- China’s internet is in love with Liang Wenfeng after his firm, DeepSeek, sparked an AI uproar in the US.
- His burst of stardom has come largely off the back of a subsequent market rout in the US.
- Local media are now calling Liang a “genius,” an “AI hero of Guangdong,” and a “great god.”
As US tech stocks roiled on Monday from the hype about Chinese startup DeepSeek, the company’s founder is being lauded as a hero back home.
Hedge fund manager Liang Wenfeng, who started the artificial intelligence firm as a side project in 2023, went viral on Chinese social media on Tuesday largely because of the rout.
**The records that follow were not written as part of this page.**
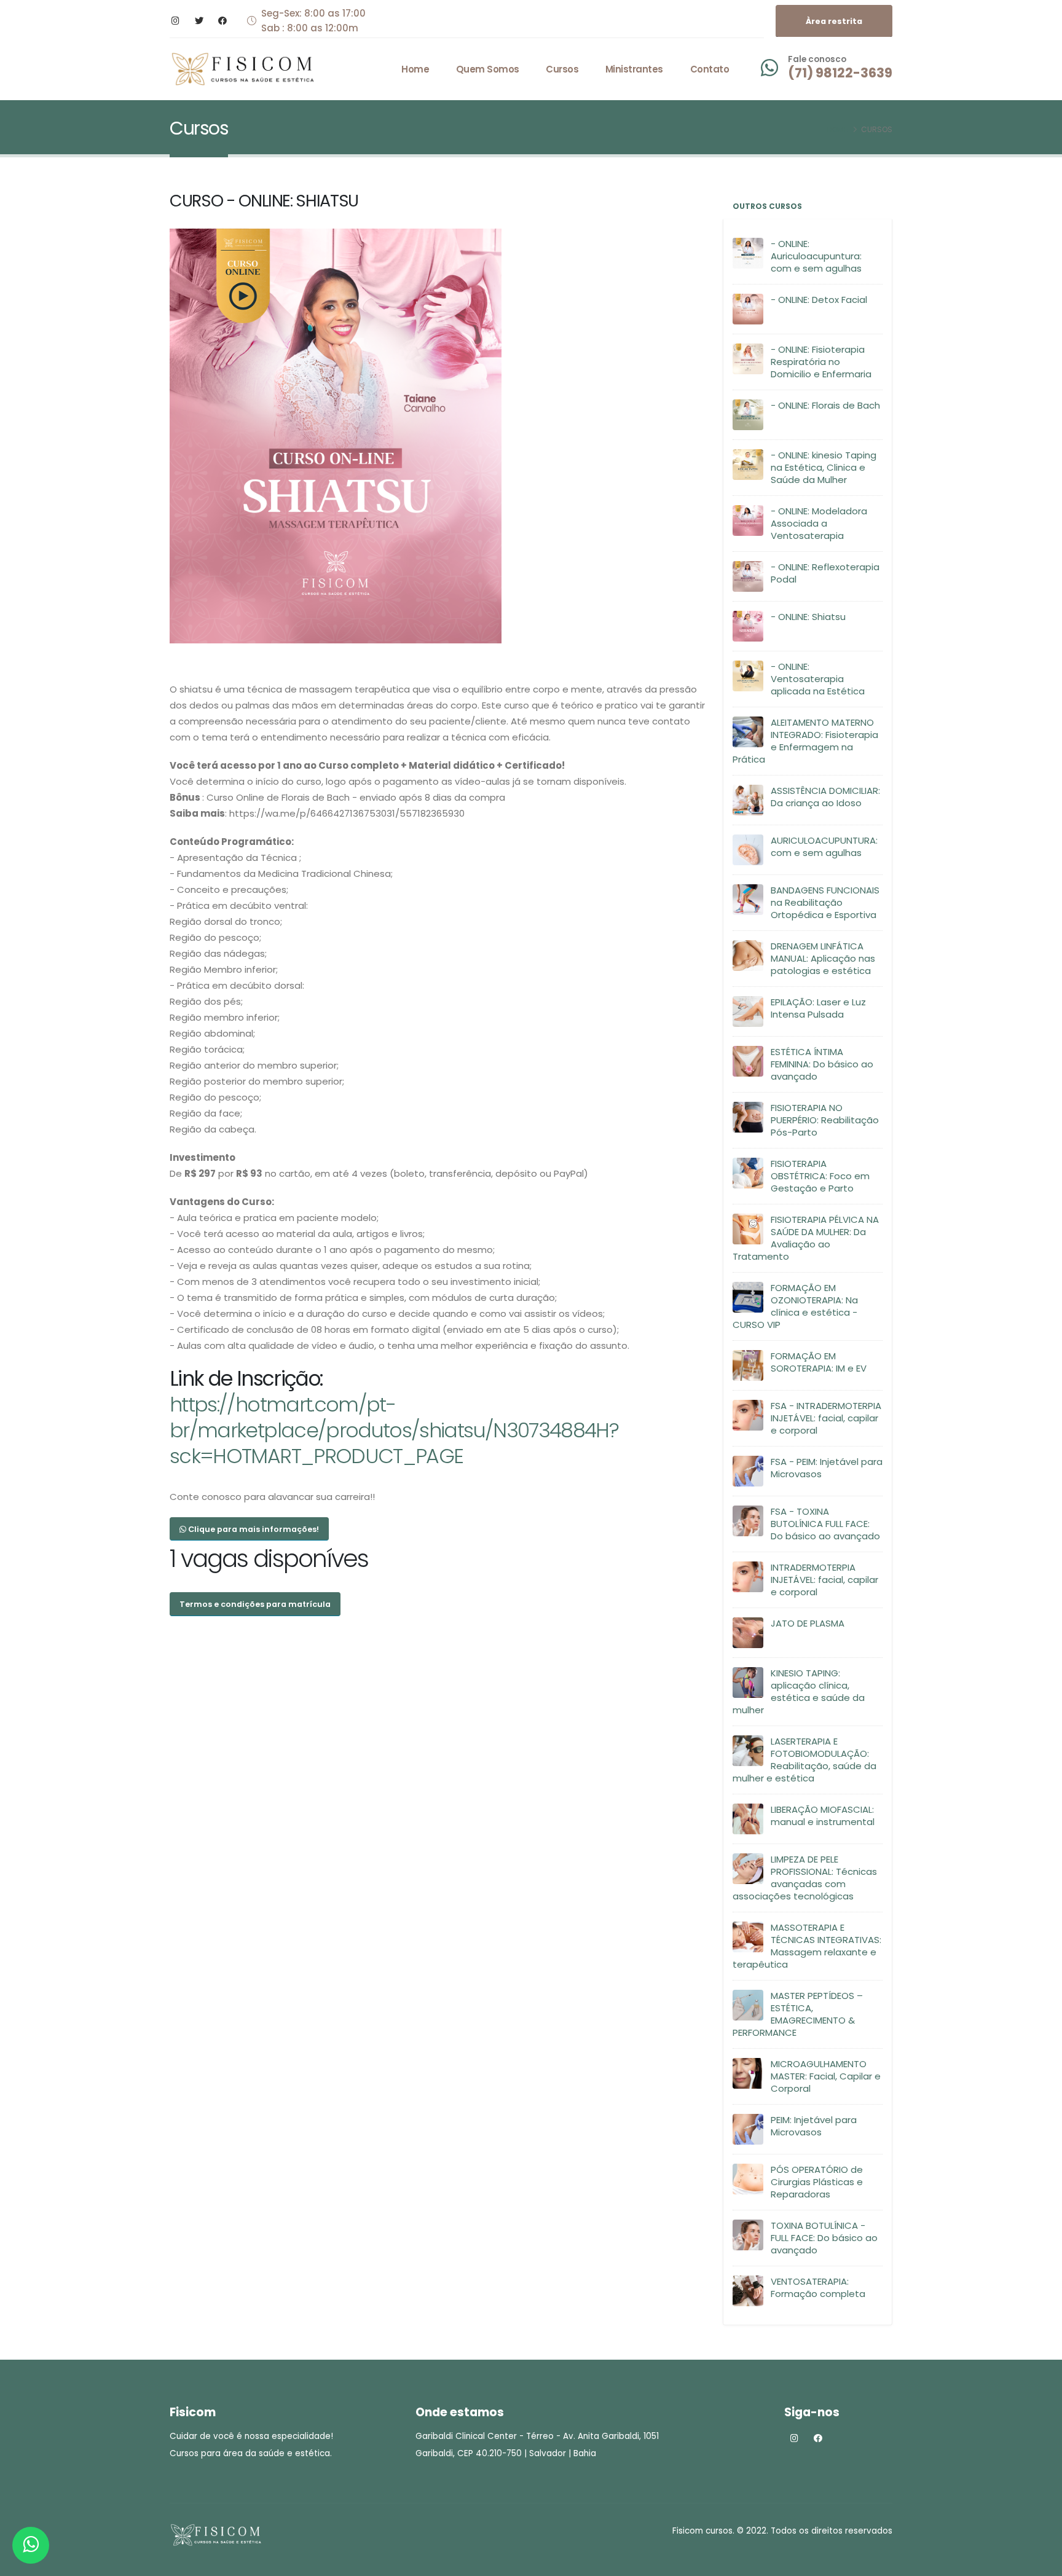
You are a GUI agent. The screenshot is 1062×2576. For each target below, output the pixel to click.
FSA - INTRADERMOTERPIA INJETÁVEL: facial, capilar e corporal (826, 1418)
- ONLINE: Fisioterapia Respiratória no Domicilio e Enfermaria (821, 361)
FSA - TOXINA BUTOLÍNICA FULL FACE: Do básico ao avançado (825, 1523)
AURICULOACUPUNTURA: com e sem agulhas (824, 846)
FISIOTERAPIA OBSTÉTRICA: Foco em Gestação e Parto (820, 1176)
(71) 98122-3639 (840, 73)
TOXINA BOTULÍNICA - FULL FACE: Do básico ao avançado (824, 2237)
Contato (710, 69)
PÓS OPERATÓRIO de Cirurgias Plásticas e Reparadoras (817, 2182)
DeepSeek’s cost-effectiveness was already making waves in the tech industry over the last two weeks, but it was the latest market reaction that pushed Liang into internet stardom in China.
DeepSeek’s story is now that of a Chinese startup — which says it spent $6 million building a large language model rival to ChatGPT — shocking investors and AI scientists so much that US stocks like Nvidia lost a collective $1 trillion in on-paper value within a day.
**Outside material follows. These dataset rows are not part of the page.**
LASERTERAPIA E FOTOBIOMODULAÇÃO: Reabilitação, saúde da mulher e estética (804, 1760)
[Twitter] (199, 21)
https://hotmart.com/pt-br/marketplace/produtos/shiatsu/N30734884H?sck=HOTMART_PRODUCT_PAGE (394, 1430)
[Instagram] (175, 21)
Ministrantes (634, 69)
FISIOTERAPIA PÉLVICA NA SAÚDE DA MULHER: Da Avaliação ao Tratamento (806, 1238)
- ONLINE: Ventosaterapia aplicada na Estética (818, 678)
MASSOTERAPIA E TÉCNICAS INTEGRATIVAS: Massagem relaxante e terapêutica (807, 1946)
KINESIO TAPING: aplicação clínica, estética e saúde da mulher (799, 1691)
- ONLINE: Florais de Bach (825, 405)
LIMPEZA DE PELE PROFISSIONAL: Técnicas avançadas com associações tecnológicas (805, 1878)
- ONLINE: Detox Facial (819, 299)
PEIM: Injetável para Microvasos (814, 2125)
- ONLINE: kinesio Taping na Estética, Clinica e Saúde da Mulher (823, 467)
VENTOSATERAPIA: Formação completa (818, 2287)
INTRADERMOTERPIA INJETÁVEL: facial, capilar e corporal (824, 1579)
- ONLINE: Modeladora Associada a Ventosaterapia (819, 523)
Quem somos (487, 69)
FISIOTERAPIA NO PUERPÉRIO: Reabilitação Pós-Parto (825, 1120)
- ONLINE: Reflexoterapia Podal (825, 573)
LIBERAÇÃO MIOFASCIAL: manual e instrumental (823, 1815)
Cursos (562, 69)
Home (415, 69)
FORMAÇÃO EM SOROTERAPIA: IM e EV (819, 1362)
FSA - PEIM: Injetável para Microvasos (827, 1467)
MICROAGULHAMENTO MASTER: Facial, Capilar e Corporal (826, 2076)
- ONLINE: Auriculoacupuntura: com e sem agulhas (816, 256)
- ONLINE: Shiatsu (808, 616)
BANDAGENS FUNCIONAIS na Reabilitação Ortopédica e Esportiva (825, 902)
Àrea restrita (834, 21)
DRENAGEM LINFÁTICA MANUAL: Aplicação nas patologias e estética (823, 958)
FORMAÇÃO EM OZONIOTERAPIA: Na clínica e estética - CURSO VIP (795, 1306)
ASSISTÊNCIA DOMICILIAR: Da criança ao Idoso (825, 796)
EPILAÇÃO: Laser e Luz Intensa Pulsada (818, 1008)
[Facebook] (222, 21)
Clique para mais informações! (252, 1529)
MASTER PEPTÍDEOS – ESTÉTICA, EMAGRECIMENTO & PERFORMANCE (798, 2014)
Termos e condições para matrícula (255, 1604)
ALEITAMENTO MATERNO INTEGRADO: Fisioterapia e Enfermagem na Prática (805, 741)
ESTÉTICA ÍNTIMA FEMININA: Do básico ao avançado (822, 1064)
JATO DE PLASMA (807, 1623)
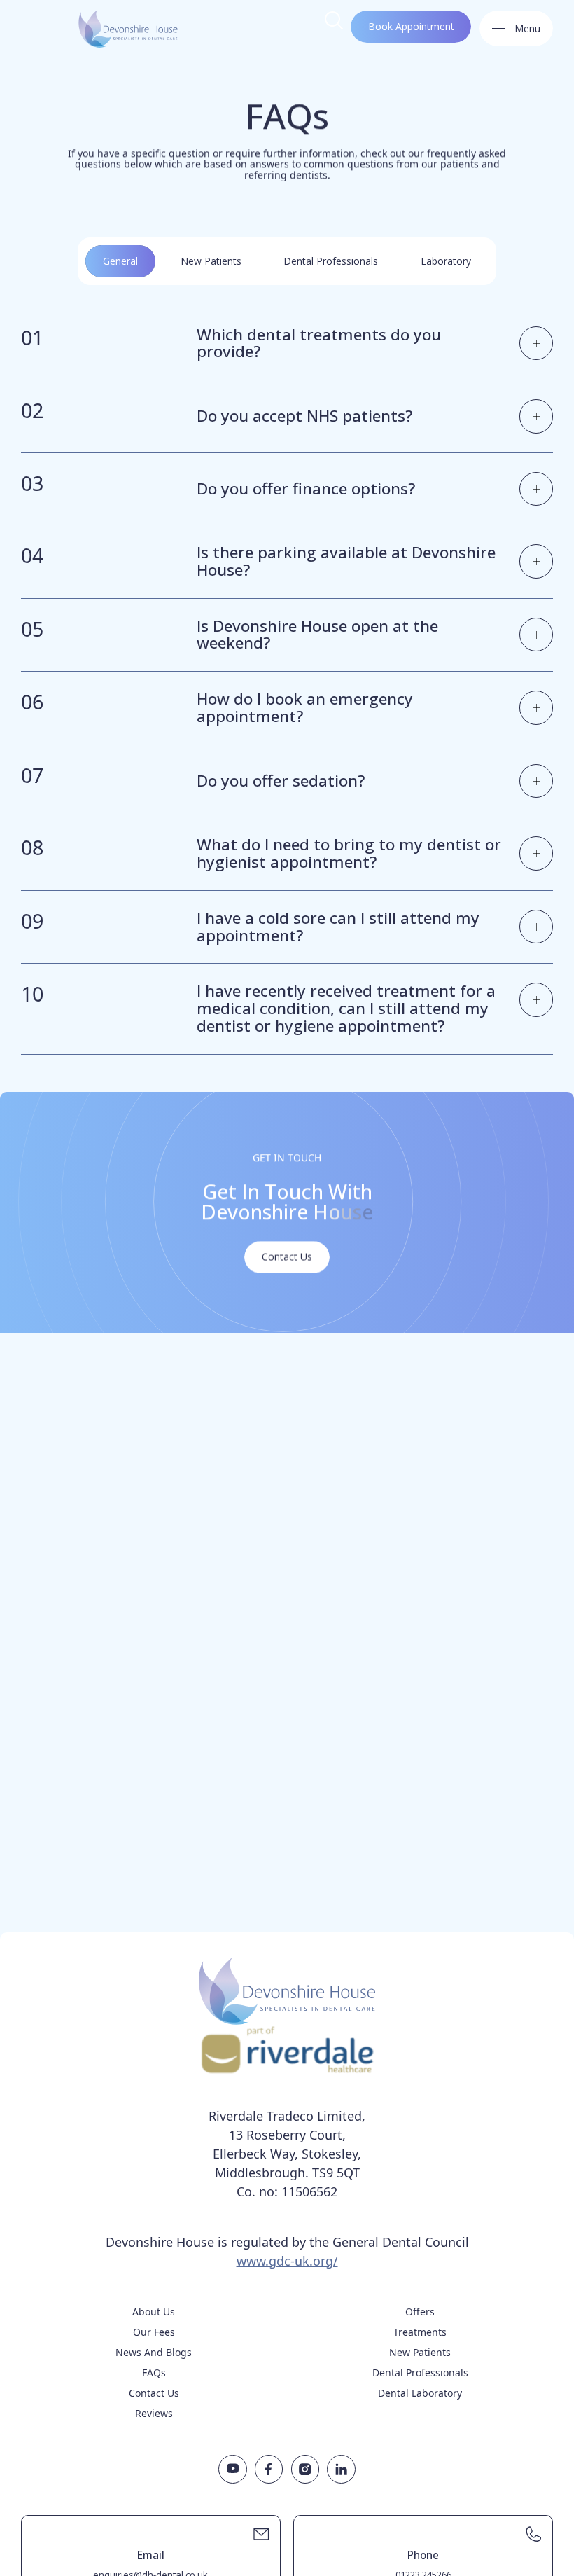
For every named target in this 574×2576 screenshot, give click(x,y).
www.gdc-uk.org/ (287, 2260)
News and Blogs (153, 2352)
In a bout of national pride, viral threads on Weibo, China’s version of X, regularly referenced Liang’s hometown of Zhanjiang in Guangdong province.
“DeepSeek is a megahit: internet users buzz about three AI heroes of Guangdong,” said one top thread with 18 million views, as of Tuesday morning Beijing time.
Liang was listed as one of those “heroes,” alongside Moonshot AI’s founder, Yang Zhilin, and the AI scientist He Kaiming, who is an author of one of the most-cited papers on machine learning.
Notably, China’s social media is heavily moderated, making it difficult to determine the full scope of discussion on any given topic. However, that can also provide insight into the rhetoric and topics that are encouraged or permitted in its online spaces.
Another major Weibo discussion, with more than 52 million views, anticipated Liang’s return to his hometown for the Lunar New Year, which begins on Wednesday. The Yangcheng Evening News, a Guangdong-based regional newspaper, praised Liang as a “genius” and “great god with foreign fame.”
“Let us wish that he shall create more miracles,” the paper wrote.
“The country must protect him! Seriously,” wrote a popular Shanghai-based blogger with 2.2 million followers.
Liang was also spotted among several advisors who gave suggestions to Chinese Premier Li Qiang at a symposium last week on Beijing’s direction on AI.
Having Li’s ear could be significant, because the premier is the top official responsible for implementing Chinese leader Xi Jinping’s executive decisions. Time Magazine, for example, described him as Xi’s COO in its 100 Most Influential People list for 2024.
But the DeepSeek founder’s presence at the symposium gained attention online more because of Liang’s age: The 40-year-old was filmed sitting among a panel of visibly older men.
“How the post-85 youth from Zhanjiang ‘surprised’ the world,” one viral thread about him said. Generations are popularly referred to as “post-1990” or “post-1980” in China, as opposed to “millennial” or “Gen Z.”
Liang, who grew up in the 1980s in Guangdong, and his firm rocked the tech space earlier this month with the release of their flagship AI model, R1, which experts say is sophisticated enough to compete with ChatGPT.
DeepSeek said it used only 2,000 Nvidia H800 chips to train R1, meaning it spent about $6 million — a cost dwarfed by the billions invested into AI by US tech giants.
As of press time, the DeepSeek app hit the number 1 spot on Apple’s Top Free Apps chart.
DeepSeek and Liang’s quant hedge fund, High Flyer, did not respond to requests for comment sent by Business Insider.